Home Is Where the Heart Is: I Want To Go Home Now! (A Little Princess Story) by Tony Ross
ONE DAY THE QUEEN FOUND A NEW CASTLE. "THIS ONE'S TOO SMALL, NOW THAT WE HAVE YOUR BROTHER!" SAID THE QUEEN.
"BUT... I DON'T WANT TO LIVE ANYWHERE ELSE!" SAID THE LITTLE PRINCESS.
"OH, YES, YOU DO!"
Mom (the Queen) is super-psyched over the new castle. There is a big bedroom for the Little Princess, and her baby brother has his own room, too. There is a super-snaZZy kitchen, with all the latest features. And there's plenty of space for that lot of, um, retainers to hang out away from their castle courtyard.
But the Little Princess is homesick--homesick for the old castle.

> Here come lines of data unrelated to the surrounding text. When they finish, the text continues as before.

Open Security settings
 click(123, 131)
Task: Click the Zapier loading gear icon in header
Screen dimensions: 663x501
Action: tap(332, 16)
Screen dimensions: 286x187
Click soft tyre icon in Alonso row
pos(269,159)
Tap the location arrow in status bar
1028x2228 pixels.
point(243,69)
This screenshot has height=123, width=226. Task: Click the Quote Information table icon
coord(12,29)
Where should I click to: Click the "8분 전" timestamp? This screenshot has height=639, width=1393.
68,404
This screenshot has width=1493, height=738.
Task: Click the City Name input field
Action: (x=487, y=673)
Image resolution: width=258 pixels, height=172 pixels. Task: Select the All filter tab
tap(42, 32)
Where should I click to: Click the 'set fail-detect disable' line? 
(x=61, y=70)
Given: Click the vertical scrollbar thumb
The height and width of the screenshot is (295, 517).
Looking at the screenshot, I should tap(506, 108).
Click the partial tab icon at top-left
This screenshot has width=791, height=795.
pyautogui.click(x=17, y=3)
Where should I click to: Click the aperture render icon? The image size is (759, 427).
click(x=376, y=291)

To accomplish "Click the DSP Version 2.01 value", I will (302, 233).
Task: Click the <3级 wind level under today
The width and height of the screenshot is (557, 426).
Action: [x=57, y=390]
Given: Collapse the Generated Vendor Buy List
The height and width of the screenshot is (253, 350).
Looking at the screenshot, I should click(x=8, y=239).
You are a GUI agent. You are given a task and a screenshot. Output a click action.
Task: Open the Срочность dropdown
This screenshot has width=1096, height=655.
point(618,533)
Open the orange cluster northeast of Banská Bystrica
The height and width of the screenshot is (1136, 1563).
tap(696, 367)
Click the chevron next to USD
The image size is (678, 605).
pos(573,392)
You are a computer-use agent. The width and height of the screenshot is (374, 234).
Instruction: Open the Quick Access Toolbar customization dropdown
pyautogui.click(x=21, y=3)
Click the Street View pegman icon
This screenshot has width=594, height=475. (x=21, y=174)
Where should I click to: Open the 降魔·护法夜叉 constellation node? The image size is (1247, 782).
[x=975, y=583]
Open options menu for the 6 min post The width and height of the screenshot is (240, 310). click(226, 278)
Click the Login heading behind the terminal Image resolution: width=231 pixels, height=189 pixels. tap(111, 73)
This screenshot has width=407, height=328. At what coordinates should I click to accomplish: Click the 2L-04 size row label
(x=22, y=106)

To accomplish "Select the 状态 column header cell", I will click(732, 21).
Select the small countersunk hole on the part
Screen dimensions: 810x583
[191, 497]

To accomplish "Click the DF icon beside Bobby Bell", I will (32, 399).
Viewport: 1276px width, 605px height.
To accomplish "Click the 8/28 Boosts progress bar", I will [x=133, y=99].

"I WANT TO GO HOME!" SHE MOANED. "NOW!"
"YOU ARE HOME!" INSISTED THE QUEEN.
But the Little Princess continues to sulk and weep and moan about going home to the old castle. At last the Queen decides to take her back for a quick visit to their old place, now owned by the Duke of Somewhere-or-Other.
But things have changed. The Duke has painted the castle pink and taken the Princess's old room to decorate in his own style. The Duchess has re-decorated the old kitchen, and the new owners have turned the Little Princess's garden into a parking lot for their collection of vintage cars. The Duke and Duchess are really proud of their new digs, so proud that that when they serve tea and cakes, the Duchess admonishes the Princess not to drop a single crumb.
"AFTER ALL, WE DON'T WANT BIRDS, DO WE?
WE HAVE TO VACUUM THE GRASS EVERY DAY AS IT IS!" SHE COMPLAINS.
The Little Princess looks around. This castle doesn't feel like home anymore.
"I WANT TO GO HOME!" SHE INSISTED.
The Queen concurs, and home they go, where there are crumbs and birds and mud puddles to play in, in Tony Ross's latest in his popular Little Princess series, I Want to Go Home! (A Little Princess Story) (Anderson Press, 2014). Moving from the only home they've ever known is hard for youngsters, but Tony Ross's story lets his young readers share their tears and feelings while reminding them that the things that matter--family and family ways--never change. Ross's warm and funny illustrations are classic castle kitsch, with baby brother on his royal potty, and the Little Princess, with her too-big crown down to her eyebrows and her droopy little bear with his crown riding low, offer pathos and humor in equal doses. As School Library Journal says, "Ross continues his tradition of illuminating issues that trouble young children. A great new chapter in this series."